§ Problems and tasks:
**1)** Transcribe the mailing-list excerpt from "On Wed, Mar" to "clean that up.".
**2)** List every file path that appears in the change summary of the mailing-list excerpt.

On Wed, Mar 01, 2023 at 10:46:29AM -0800, Dan Williams wrote:
> Hi Gregory,
> 
> Gregory Price wrote:
> > On Tue, Feb 21, 2023 at 05:51:13PM -0800, Dan Williams wrote:
> > > Jonathan points out that the kernel is too agressive in assuming that
> > > DVSEC range registers are in use, reliably skip emulation if
> > > 'mem_enabled' is not set. The helper devm_cxl_setup_emulated_hdm() is
> > > needlessly redoing an allocation, clean that up.
> > > 
> > > ---
> > > 
> > > Dan Williams (2):
> > >       cxl/hdm: Fix double allocation of @cxlhdm
> > >       cxl/hdm: Skip emulation when driver manages mem_enable
> > > 
> > > 
> > >  drivers/cxl/core/hdm.c |   65 ++++++++++++++++++------------------------------
> > >  drivers/cxl/cxl.h      |    4 ++-
> > >  drivers/cxl/port.c     |    2 +
> > >  3 files changed, 28 insertions(+), 43 deletions(-)

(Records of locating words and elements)

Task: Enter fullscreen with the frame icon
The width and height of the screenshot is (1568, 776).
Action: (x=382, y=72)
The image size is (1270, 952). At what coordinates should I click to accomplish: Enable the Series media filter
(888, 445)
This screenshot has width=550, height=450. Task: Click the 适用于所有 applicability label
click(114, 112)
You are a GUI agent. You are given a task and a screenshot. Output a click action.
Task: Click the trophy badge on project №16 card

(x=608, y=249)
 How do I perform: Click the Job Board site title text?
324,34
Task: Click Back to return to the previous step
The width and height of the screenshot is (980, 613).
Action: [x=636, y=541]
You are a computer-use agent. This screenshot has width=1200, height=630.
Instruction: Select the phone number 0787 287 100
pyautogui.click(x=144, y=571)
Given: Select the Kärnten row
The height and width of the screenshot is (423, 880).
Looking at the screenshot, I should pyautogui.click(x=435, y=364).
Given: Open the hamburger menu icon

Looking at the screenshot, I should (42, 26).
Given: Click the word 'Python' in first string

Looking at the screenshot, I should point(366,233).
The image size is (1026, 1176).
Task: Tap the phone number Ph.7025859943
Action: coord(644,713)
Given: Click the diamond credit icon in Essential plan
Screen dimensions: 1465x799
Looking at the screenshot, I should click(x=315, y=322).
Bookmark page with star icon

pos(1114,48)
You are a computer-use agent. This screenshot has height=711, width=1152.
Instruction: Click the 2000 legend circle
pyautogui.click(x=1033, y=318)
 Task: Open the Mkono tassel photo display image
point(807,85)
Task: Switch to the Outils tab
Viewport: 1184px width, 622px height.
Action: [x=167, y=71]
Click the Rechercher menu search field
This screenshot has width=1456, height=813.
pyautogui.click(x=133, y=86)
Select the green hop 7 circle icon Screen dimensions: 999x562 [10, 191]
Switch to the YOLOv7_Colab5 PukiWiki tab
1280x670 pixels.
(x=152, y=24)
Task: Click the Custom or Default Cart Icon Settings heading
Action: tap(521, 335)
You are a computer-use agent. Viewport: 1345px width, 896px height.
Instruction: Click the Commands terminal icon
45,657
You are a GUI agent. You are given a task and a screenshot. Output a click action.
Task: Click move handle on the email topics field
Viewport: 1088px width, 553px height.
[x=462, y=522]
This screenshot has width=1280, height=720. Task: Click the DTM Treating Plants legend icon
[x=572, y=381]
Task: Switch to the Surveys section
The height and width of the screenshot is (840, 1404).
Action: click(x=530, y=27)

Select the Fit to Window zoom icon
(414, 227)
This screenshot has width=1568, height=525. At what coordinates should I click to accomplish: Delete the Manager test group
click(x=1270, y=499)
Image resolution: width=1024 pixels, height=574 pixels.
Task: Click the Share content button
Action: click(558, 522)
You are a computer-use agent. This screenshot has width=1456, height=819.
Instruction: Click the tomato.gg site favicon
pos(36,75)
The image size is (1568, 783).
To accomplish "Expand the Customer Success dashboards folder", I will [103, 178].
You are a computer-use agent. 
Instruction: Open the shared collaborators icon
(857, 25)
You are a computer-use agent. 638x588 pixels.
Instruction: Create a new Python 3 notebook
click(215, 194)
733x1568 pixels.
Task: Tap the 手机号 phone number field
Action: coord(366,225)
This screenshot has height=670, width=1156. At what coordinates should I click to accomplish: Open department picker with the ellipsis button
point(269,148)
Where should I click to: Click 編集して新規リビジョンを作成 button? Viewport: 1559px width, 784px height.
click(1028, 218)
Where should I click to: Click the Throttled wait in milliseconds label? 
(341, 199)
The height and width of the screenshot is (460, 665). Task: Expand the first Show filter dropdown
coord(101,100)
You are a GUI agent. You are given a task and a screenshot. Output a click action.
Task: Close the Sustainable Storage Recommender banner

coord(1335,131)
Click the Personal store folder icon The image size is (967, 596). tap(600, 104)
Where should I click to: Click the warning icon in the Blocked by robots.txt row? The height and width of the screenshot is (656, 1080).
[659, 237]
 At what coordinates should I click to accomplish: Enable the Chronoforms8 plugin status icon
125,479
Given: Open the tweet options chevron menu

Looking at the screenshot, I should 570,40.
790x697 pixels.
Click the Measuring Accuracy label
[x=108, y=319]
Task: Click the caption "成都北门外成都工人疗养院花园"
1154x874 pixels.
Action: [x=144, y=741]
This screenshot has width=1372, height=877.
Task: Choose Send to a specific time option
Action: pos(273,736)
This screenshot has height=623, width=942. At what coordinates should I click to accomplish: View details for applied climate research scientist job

§ Per-task answers:
**1)**
On Wed, Mar 01, 2023 at 10:46:29AM -0800, Dan Williams wrote:
> Hi Gregory,
> 
> Gregory Price wrote:
> > On Tue, Feb 21, 2023 at 05:51:13PM -0800, Dan Williams wrote:
> > > Jonathan points out that the kernel is too agressive in assuming that
> > > DVSEC range registers are in use, reliably skip emulation if
> > > 'mem_enabled' is not set. The helper devm_cxl_setup_emulated_hdm() is
> > > needlessly redoing an allocation, clean that up.

**2)**
drivers/cxl/core/hdm.c
drivers/cxl/cxl.h
drivers/cxl/port.c